The TF will examine interactions and feedbacks of forests and water in a broad context that will consider impacts of – and on – climate, variability and change, as well as emerging climate change mitigation strategies, markets and adaptive forest and water management.
“Climate change,” said Prof. Richard Harper, from Australia’s Murdoch University and a deputy coordinator of the TF, “is a significant issue. Not only does it directly affect water supplies, but it also indirectly influences water by its impact on forests through disturbance such as wildfire, drought and mortality.
“To address climate change impacts and sequester more carbon in forests, large-scale reforestation projects are proposed, and some are being implemented. Similarly, there are ambitious international forest restoration targets. However, while restoration is becoming an important activity globally, in some regions it can cause reductions in water yields and, if not done properly, may also affect water quality.
“As one example, reforestation or afforestation can reduce the total annual water yield from a watershed, because more trees transpire more water. This results in smaller amounts of water in rivers or in groundwater systems.
“On the other hand,” Prof. Harper continued, “forest restoration activities can have beneficial effects on other hydrological variables, for instance, decreasing peak flows so there’s less chance of flooding. There are also well-documented examples of improvements in watershed water quality.
“What it all means is that we need to take a good look at all the different aspects of hydrological functions and use science to devise better forest management systems.”
Dr. Shirong Liu, President of the Chinese Academy of Forestry, Vice-President of IUFRO, and also deputy coordinator of the TF said: “In 2018, the TF Forests, Soil and Water Interactions played a key role in developing a global assessment on forests and water. While that report supports high-level dialogue and discussion, there is a need to develop guidance for on-the-ground forest practices.
“We have also noted a lack of science-based operational guidelines to support management practices in regard to water protection,” he added.
The TF will evaluate the interaction between science and related policy responses concerning the decline of water values in some forest areas, global forest decline and inter-related climate and landscape scale forest disturbance impacts.
Among other objectives, the TF will examine and evaluate the impacts of vegetation restoration projects on water supply in arid and semi-arid ecosystems and take a look at the effects on forest and water interactions by forest management, afforestation and reforestation at local and regional scales.

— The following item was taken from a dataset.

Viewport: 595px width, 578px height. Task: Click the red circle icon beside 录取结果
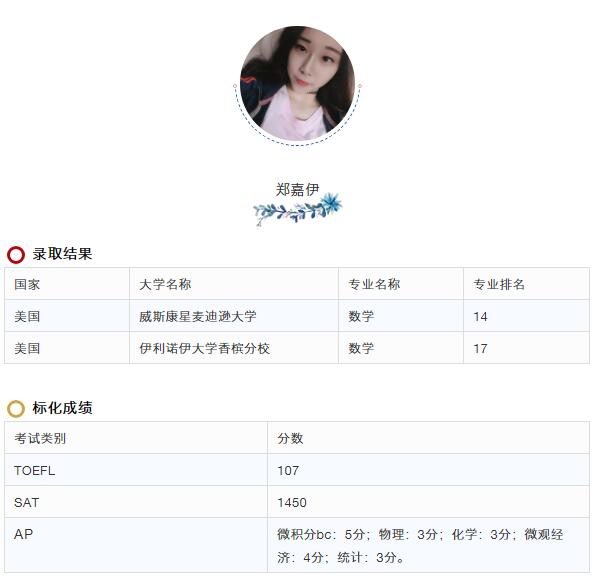(16, 254)
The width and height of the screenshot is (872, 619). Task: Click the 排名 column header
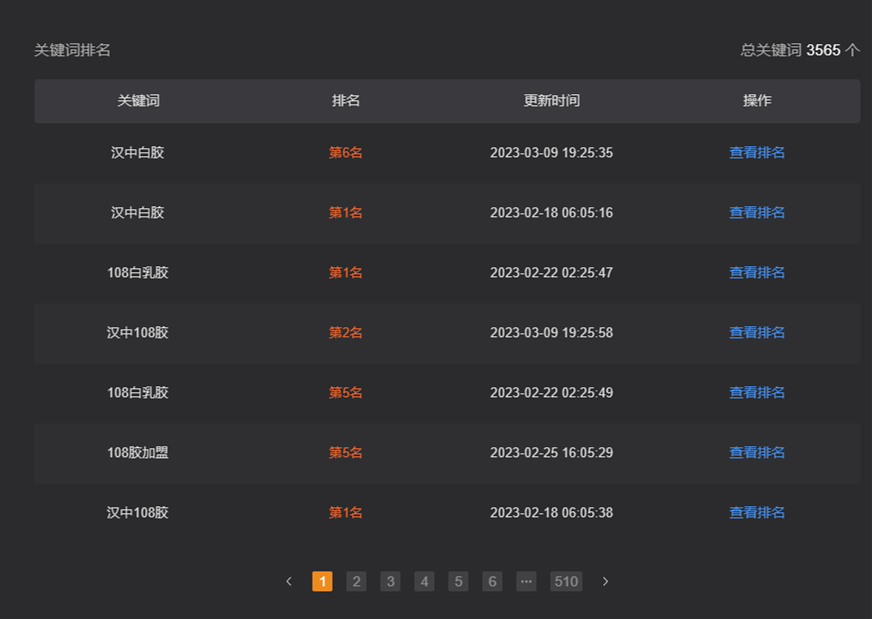[346, 101]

Dr. Wei said: “Given the pool of expertise in our TF and our plan to work with other IUFRO TFs and Divisions, I see this as a great opportunity to promote synergy and collaboration across different parts of the world and among different disciplines. One good example is that our TF members are working with a team led by FAO to develop a publication on how to manage forest for water, including how to monitor, implement on-the-ground practices and build a business case. The publication: A Guide to Forest-Water Management will be released later this year.
“We also plan to develop a special journal issue of synthesized papers to assist forest management practices in the context of water protection. This will benefit forest industries, researchers, municipalities and planners,” he added.
Forest and Water on a Changing Planet: Vulnerability, Adaptation and Governance Opportunities. A Global Assessment Report. Editors: Irena F. Creed and Meine van Noordwijk (GFEP – Expert Panel on Forests and Water 2018): https://www.iufro.org/science/gfep/gfep-initiative/panel-on-forests-and-water/
IUFRO Task Force ‘Forests and Water Interactions in a Changing Environment’:
(Preceded by the Task Force ‘Forests, Soil and Water Interactions’:
The IUFRO Task Forces are established on a temporary basis during each 5-year IUFRO Board term and focus on emerging key forest-related issues. The nine current TFs will run till 2024 at which time their relevance will be assessed in relation to the forest issues of the day.